La oferta de las sirenas parecía, como estaba previsto, una tremenda tentación, muy adecuada para alguien tan curioso, tan ávido de saber, y además venía reforzada por un fuerte elemento narcisista, puesto que le iban a contar su propia gloria, ya que las astutas sirenas mencionaban en primer término sus ya muy celebradas hazañas en Troya y acaso también podrían cantarle glorias futuras, y por descontado informarle con todo lujo de detalles sobre la situación en Ítaca y la suerte de sus compañeros (que en parte ya conocía por el viaje al Hades). Pero la hospitalidad de las sirenas suponía perder el regreso, para siempre vegetar a su vera, condenado a sobrevivir solo en ese canto voluptuoso, sin esfuerzo alguno; cuando Ulises anhelaba no solo el happy end de su vida en Ítaca, sino el referir él mismo sus duras empresas y los encuentros inauditos de su peregrinaje. Le fue, con todo, dificilísimo superar en su momento el hechizo del inmenso placer que latía en la voz de las sirenas, y solo lo logró gracias a los avisos de Circe, a la postre la hechicera amiga, maga amante y protectora decisiva del navegante.

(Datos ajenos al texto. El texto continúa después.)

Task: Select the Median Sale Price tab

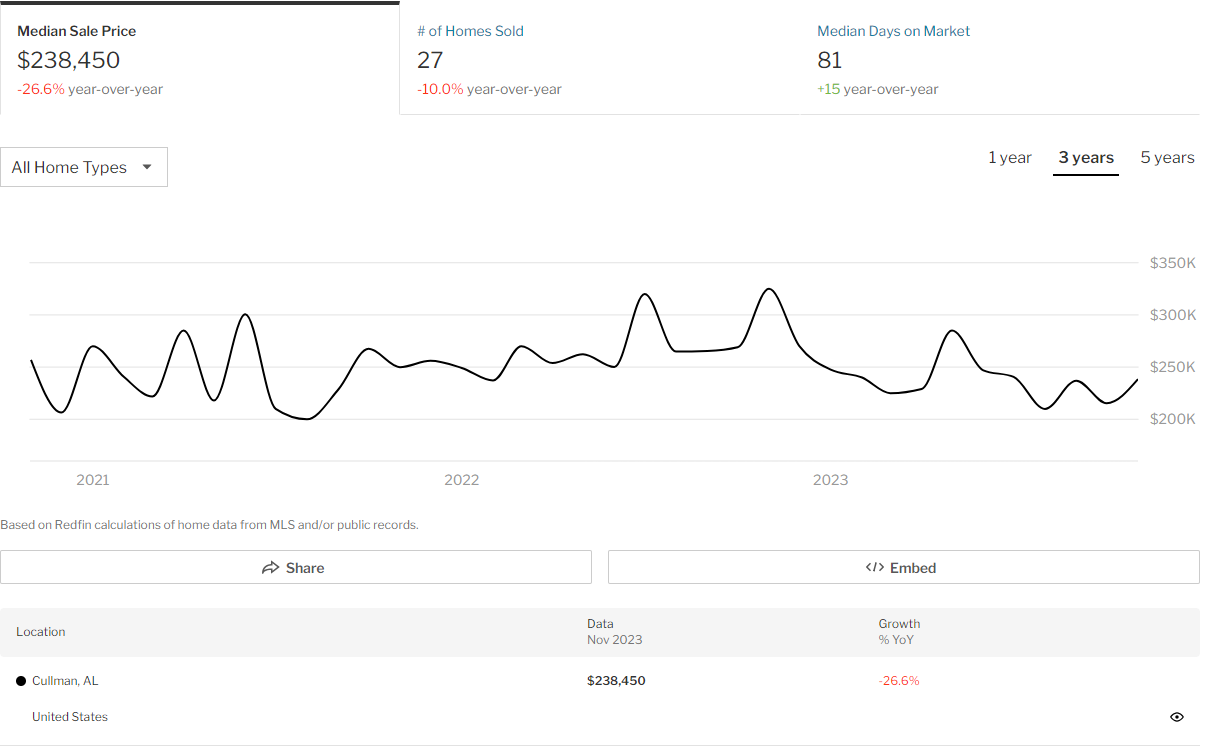Action: 199,59
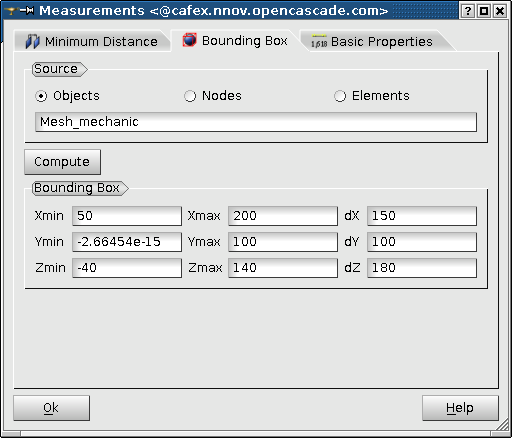512x438 pixels.
Task: Click the Minimum Distance tab icon
Action: click(33, 42)
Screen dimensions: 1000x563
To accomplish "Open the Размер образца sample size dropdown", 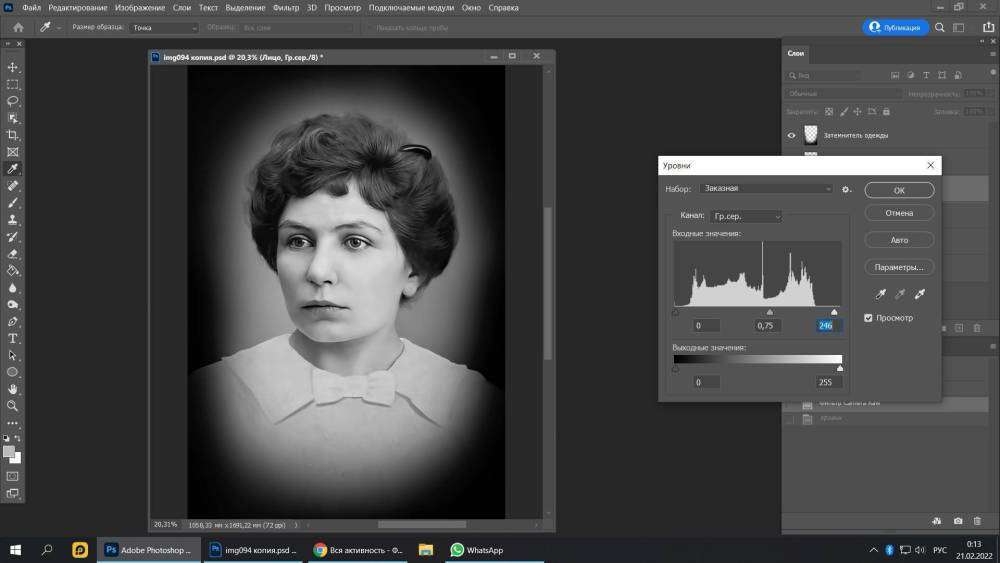I will (x=163, y=28).
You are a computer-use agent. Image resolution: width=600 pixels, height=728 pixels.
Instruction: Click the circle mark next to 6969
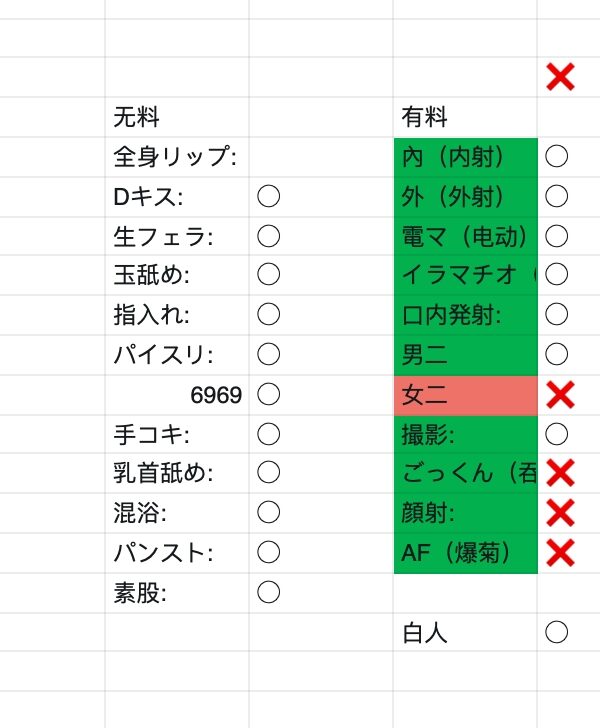point(268,394)
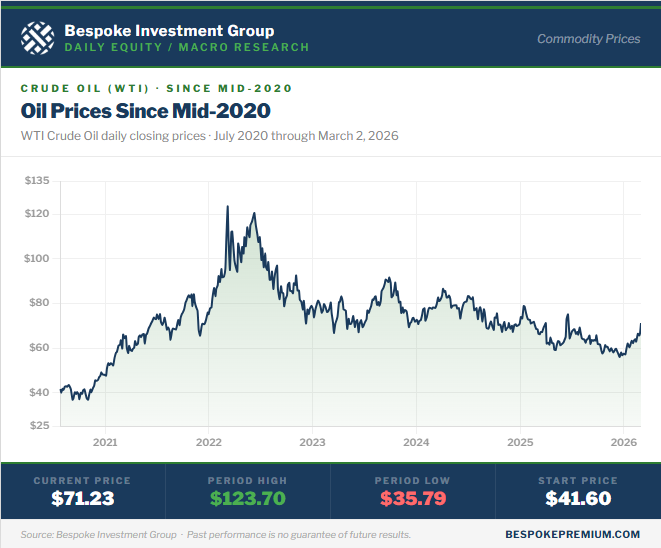The width and height of the screenshot is (661, 548).
Task: Click the Bespoke Investment Group header title
Action: pyautogui.click(x=168, y=30)
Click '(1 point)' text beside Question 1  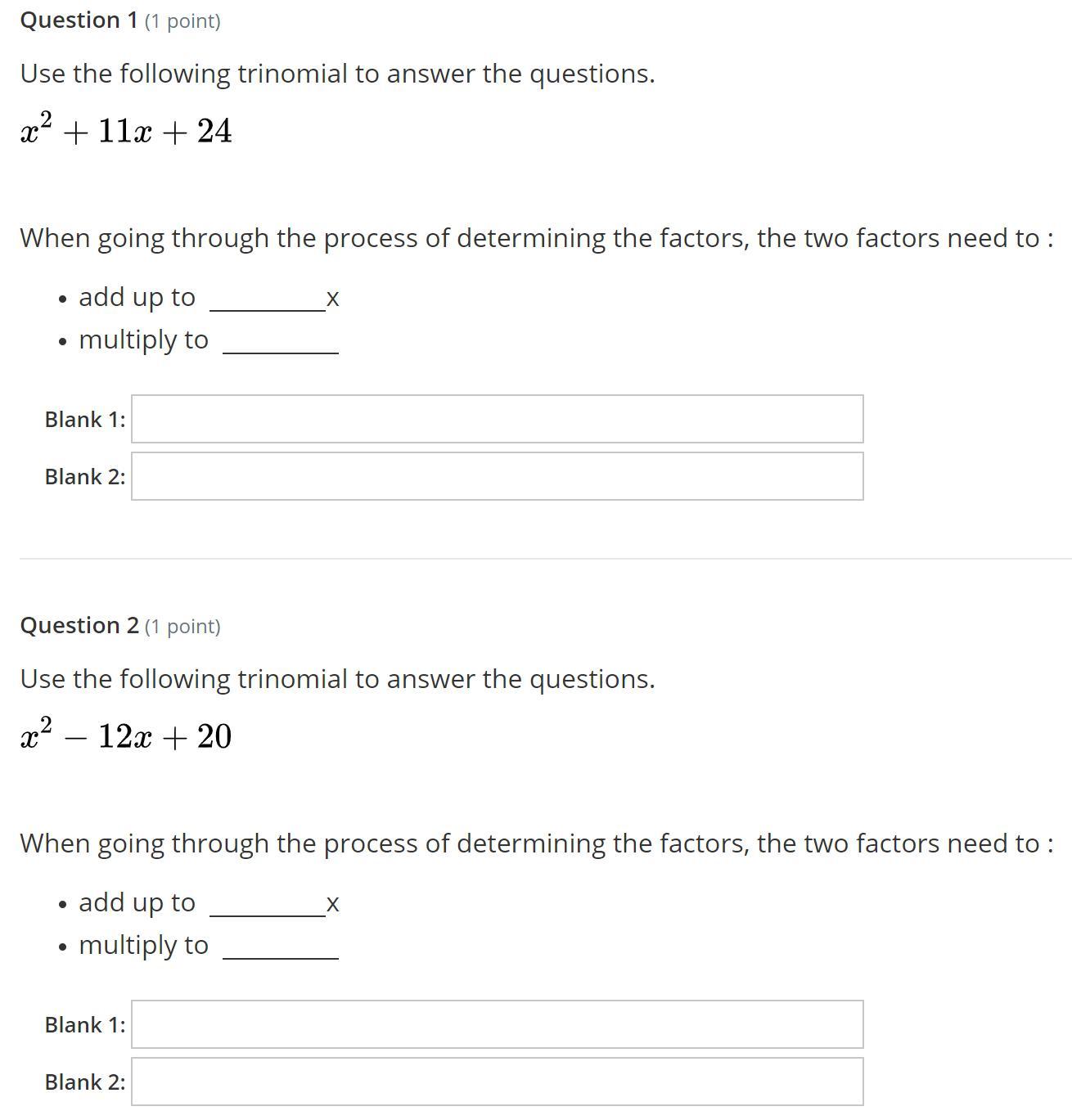[182, 21]
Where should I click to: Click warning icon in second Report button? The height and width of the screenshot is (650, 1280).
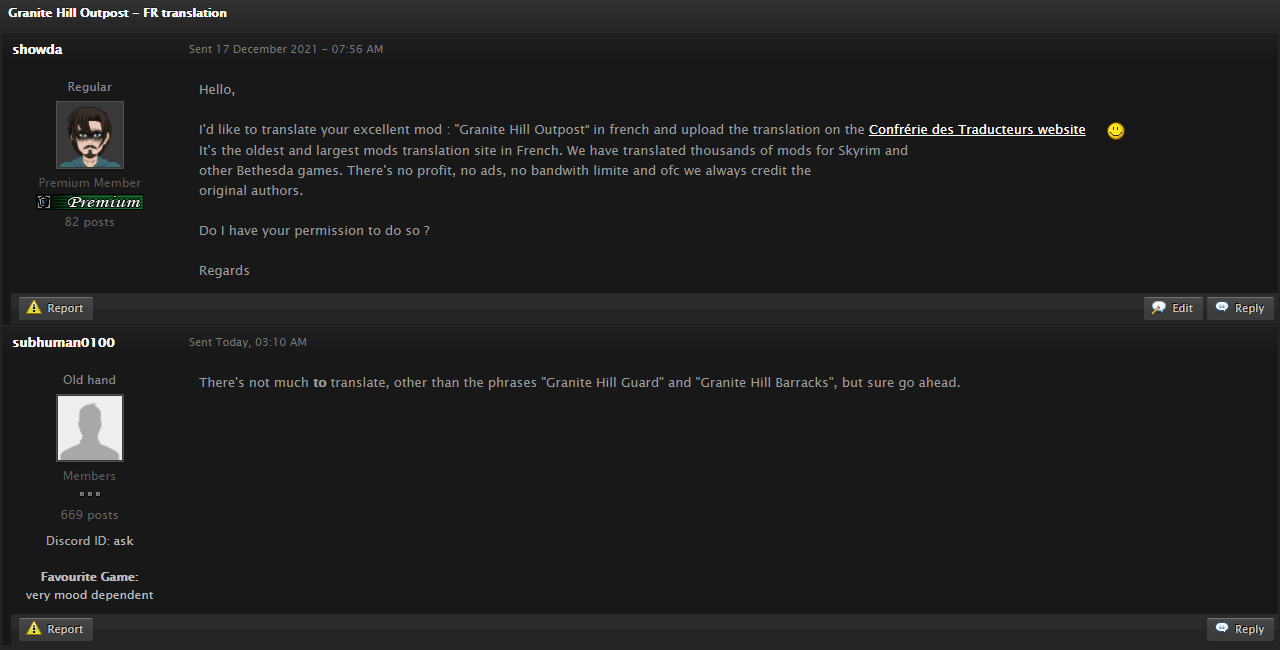click(34, 629)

Pero además conviene no olvidar que las sirenas eran oscuras y taimadas rivales de las musas. También ellas, como las musas, hijas divinas de Zeus y de Mnemósyne, la memoria, se jactan de saberlo todo, pero mientras estas transmiten sus noticias a los aedos, que a su vez las comunican a la comunidad mediante sus poemas, las dos sirenas están apartadas y cantan, engañosamente, para atrapar a sus oyentes y dejarlos atónitos y embelesados en el olvido de sus tareas. Una vez más recordemos que todo su encanto reside en la melodía y la promesa de un placer intenso que envuelve en su hechizo al oyente. “Las sirenas homéricas son musas pervertidas”, como escribió Ch. Segal.121
Mientras que las musas son la fuente de la poesía épica y transmiten a otros el saber del pasado y del más allá, las aisladas sirenas son, ante todo, seductoras cantantes que ofrecen al oyente un placer inagotable –y, por eso, paralizante y mortífero. ¿Pero, por otra parte, quién garantiza que cuenten la verdad? Aunque ellas le digan a Ulises que quien se aleja después de oírlas se va mucho más sabio, nunca nadie se ha alejado de ellas con vida después de escuchar sus cantos. Ulises sería, pues, el único testigo superviviente de sus cantos, pero advirtamos que él solo pudo escuchar el anuncio prometedor, y acaso un proemio, de esa inagotable canción de las sirenas, porque a fuerza de remos su barco se va alejando y dejando atrás esas voces que se diluyen –“la voz y la canción”, dice el texto– en la distancia. En el encuentro con los argonautas, en cambio, la resonante lira y la potente y mágica voz de Orfeo aplasta y oscurece la llamada melódica y distante de las sirenas. Tampoco ellos supieron, en definitiva, qué decían las sirenas.